Edit the lines below by replacing each occurrence of "GUI agent" with "interface agent", keeping everything else unchanged.

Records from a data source
□ □ □ □
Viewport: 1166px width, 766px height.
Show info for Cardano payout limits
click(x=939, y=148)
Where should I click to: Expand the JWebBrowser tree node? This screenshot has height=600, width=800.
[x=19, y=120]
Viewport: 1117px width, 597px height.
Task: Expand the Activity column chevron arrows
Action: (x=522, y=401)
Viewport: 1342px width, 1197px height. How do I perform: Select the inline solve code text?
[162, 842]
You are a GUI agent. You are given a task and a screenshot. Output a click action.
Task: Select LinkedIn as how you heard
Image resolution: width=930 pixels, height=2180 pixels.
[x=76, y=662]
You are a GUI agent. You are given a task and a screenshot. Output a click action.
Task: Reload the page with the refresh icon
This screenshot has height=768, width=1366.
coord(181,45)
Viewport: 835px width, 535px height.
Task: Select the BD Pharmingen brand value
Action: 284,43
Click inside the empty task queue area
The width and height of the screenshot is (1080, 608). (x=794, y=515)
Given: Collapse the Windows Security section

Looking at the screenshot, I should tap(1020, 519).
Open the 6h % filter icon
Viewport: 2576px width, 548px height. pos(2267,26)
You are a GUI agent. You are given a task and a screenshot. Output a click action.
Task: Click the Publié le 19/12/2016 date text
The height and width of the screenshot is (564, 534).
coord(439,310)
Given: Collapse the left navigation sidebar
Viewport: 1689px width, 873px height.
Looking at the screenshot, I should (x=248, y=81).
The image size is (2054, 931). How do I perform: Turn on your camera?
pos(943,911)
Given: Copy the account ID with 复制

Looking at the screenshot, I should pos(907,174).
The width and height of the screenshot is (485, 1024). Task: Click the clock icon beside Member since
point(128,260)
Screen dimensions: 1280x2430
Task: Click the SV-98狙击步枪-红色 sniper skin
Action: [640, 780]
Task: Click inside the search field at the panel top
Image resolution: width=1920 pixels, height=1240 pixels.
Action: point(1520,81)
□ □ □ □
COMPLETE OUTPUT:
Viewport: 1166px width, 766px height.
Show info for Cardano payout limits
click(x=939, y=148)
Where should I click to: Expand the JWebBrowser tree node? This screenshot has height=600, width=800.
[x=19, y=120]
Viewport: 1117px width, 597px height.
Task: Expand the Activity column chevron arrows
Action: (x=522, y=401)
Viewport: 1342px width, 1197px height. How do I perform: Select the inline solve code text?
[162, 842]
You are a interface agent. You are given a task and a screenshot. Output a click action.
Task: Select LinkedIn as how you heard
Image resolution: width=930 pixels, height=2180 pixels.
[x=76, y=662]
You are a interface agent. You are given a task and a screenshot. Output a click action.
Task: Reload the page with the refresh icon
This screenshot has height=768, width=1366.
coord(181,45)
Viewport: 835px width, 535px height.
Task: Select the BD Pharmingen brand value
Action: 284,43
Click inside the empty task queue area
The width and height of the screenshot is (1080, 608). (x=794, y=515)
Given: Collapse the Windows Security section

Looking at the screenshot, I should tap(1020, 519).
Open the 6h % filter icon
Viewport: 2576px width, 548px height. pos(2267,26)
You are a interface agent. You are given a task and a screenshot. Output a click action.
Task: Click the Publié le 19/12/2016 date text
The height and width of the screenshot is (564, 534).
coord(439,310)
Given: Collapse the left navigation sidebar
Viewport: 1689px width, 873px height.
Looking at the screenshot, I should (x=248, y=81).
The image size is (2054, 931). How do I perform: Turn on your camera?
pos(943,911)
Given: Copy the account ID with 复制

Looking at the screenshot, I should pos(907,174).
The width and height of the screenshot is (485, 1024). Task: Click the clock icon beside Member since
point(128,260)
Screen dimensions: 1280x2430
Task: Click the SV-98狙击步枪-红色 sniper skin
Action: [640, 780]
Task: Click inside the search field at the panel top
Image resolution: width=1920 pixels, height=1240 pixels.
Action: point(1520,81)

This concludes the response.